**** Recorded data
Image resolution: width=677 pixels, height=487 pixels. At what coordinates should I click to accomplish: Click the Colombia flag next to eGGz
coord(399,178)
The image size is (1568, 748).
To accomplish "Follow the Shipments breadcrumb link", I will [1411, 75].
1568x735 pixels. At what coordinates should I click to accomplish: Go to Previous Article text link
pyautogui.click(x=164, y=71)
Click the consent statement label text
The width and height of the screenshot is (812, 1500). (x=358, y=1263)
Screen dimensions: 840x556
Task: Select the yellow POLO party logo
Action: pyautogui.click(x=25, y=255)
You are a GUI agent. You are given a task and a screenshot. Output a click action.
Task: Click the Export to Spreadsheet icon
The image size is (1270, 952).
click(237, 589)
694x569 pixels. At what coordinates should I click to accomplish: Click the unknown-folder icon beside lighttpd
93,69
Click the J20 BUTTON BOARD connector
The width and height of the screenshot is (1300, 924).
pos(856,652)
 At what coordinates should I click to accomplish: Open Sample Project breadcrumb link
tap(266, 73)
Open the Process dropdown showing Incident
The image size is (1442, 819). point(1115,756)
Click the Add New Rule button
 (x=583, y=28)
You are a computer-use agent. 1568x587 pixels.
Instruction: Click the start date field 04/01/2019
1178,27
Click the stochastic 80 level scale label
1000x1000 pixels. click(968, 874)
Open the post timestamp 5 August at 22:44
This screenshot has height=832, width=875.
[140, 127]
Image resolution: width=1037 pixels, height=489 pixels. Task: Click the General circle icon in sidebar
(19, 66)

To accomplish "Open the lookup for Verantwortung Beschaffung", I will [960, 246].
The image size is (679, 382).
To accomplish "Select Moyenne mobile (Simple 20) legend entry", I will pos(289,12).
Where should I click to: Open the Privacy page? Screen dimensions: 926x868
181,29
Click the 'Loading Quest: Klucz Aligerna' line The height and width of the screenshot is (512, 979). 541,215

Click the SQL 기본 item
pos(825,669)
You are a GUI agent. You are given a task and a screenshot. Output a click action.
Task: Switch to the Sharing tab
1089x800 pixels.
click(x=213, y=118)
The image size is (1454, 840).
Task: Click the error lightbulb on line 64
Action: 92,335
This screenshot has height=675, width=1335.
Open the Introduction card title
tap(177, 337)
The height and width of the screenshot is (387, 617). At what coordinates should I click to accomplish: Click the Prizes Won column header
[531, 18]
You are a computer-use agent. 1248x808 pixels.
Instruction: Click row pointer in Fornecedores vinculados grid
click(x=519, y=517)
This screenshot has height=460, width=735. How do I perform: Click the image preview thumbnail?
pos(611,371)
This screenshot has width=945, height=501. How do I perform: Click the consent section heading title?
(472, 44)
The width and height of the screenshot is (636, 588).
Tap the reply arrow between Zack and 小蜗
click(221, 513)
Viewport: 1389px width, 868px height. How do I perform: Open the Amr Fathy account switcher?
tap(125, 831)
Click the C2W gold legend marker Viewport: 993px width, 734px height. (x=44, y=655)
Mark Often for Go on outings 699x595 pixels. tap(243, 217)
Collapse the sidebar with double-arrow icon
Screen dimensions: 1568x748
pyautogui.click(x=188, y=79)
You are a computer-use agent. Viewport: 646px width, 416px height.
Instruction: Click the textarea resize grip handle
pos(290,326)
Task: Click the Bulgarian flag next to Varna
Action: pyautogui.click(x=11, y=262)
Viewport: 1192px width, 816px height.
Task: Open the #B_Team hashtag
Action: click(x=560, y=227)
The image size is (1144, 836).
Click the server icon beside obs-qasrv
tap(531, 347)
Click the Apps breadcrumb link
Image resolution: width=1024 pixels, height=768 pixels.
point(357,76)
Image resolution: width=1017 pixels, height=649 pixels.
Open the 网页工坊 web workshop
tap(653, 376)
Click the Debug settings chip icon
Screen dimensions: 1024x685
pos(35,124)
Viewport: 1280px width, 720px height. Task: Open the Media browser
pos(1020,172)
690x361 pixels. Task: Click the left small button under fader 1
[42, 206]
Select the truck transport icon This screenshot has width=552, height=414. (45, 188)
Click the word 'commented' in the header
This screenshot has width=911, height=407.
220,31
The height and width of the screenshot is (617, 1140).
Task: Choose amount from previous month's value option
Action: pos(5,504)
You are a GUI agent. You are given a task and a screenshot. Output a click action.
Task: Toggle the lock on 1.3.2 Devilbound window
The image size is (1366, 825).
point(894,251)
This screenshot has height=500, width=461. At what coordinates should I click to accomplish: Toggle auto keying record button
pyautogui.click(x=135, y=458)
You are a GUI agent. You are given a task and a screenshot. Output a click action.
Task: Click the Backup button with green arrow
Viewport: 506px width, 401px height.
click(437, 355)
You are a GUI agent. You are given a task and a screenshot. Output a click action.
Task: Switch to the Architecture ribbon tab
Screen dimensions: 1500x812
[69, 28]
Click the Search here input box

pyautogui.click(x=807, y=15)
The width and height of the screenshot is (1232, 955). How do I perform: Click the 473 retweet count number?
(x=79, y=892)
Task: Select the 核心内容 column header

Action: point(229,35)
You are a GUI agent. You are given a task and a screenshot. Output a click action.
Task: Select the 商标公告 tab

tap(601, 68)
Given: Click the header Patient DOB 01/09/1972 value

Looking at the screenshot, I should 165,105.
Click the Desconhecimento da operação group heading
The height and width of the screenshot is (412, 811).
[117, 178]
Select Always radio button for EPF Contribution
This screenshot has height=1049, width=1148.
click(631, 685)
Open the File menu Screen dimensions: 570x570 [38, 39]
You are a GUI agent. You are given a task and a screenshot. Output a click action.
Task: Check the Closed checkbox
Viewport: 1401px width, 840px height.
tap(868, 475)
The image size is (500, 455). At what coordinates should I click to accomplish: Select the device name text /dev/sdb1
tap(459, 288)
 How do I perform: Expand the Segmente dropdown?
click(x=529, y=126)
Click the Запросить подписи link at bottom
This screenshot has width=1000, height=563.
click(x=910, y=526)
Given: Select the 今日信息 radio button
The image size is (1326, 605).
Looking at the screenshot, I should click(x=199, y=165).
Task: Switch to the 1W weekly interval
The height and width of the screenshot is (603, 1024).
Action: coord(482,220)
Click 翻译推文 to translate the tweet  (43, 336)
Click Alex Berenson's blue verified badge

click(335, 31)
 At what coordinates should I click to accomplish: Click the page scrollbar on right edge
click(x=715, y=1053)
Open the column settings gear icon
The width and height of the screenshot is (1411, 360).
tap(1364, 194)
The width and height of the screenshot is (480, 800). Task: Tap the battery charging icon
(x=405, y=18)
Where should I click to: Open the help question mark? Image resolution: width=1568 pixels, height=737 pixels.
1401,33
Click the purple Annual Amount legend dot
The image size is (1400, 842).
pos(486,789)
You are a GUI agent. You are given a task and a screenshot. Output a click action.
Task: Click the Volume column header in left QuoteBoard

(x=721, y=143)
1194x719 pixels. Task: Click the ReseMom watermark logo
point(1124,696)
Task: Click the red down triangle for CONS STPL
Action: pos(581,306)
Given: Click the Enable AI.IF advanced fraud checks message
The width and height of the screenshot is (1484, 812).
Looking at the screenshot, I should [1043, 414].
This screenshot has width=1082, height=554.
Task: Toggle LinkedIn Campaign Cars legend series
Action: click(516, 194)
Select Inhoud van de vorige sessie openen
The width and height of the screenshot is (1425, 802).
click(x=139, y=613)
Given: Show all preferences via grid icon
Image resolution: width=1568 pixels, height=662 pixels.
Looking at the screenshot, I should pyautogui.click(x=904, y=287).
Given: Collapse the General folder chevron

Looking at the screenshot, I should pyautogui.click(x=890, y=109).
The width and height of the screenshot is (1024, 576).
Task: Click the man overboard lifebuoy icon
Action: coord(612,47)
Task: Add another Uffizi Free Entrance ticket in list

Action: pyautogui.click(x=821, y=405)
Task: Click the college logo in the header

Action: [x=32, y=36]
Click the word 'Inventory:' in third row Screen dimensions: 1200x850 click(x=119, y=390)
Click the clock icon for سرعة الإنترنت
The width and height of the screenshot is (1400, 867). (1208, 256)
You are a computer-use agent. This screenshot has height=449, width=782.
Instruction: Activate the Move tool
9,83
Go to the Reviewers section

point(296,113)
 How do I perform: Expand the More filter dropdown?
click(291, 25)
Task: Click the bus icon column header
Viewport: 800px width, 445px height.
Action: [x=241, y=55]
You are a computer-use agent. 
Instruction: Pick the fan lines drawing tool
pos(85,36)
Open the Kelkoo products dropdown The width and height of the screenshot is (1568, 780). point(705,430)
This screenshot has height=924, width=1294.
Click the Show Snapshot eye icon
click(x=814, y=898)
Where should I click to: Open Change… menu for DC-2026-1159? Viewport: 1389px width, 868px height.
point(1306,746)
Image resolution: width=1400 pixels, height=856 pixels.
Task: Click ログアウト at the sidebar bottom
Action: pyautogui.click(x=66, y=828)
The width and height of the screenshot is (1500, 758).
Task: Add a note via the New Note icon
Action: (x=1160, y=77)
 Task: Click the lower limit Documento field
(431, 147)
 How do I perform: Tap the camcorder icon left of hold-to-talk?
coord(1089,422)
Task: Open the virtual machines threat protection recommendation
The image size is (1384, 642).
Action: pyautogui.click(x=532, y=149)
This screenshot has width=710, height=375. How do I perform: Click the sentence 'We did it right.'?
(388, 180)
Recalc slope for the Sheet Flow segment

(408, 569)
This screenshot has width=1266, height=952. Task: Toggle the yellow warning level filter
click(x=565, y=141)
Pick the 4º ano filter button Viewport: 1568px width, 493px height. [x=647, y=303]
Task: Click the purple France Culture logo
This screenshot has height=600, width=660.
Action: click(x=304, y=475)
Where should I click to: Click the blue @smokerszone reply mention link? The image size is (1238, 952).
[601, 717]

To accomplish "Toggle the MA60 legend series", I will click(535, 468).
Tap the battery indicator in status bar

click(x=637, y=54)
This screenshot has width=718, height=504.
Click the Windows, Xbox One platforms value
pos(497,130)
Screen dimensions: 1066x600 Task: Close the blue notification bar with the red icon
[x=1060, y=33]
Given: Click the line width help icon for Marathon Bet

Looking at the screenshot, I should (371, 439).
********
### Activity
Please return every line of the records that contains the word "purple".

### Task response
Click the purple Annual Amount legend dot
Task: Click the purple France Culture logo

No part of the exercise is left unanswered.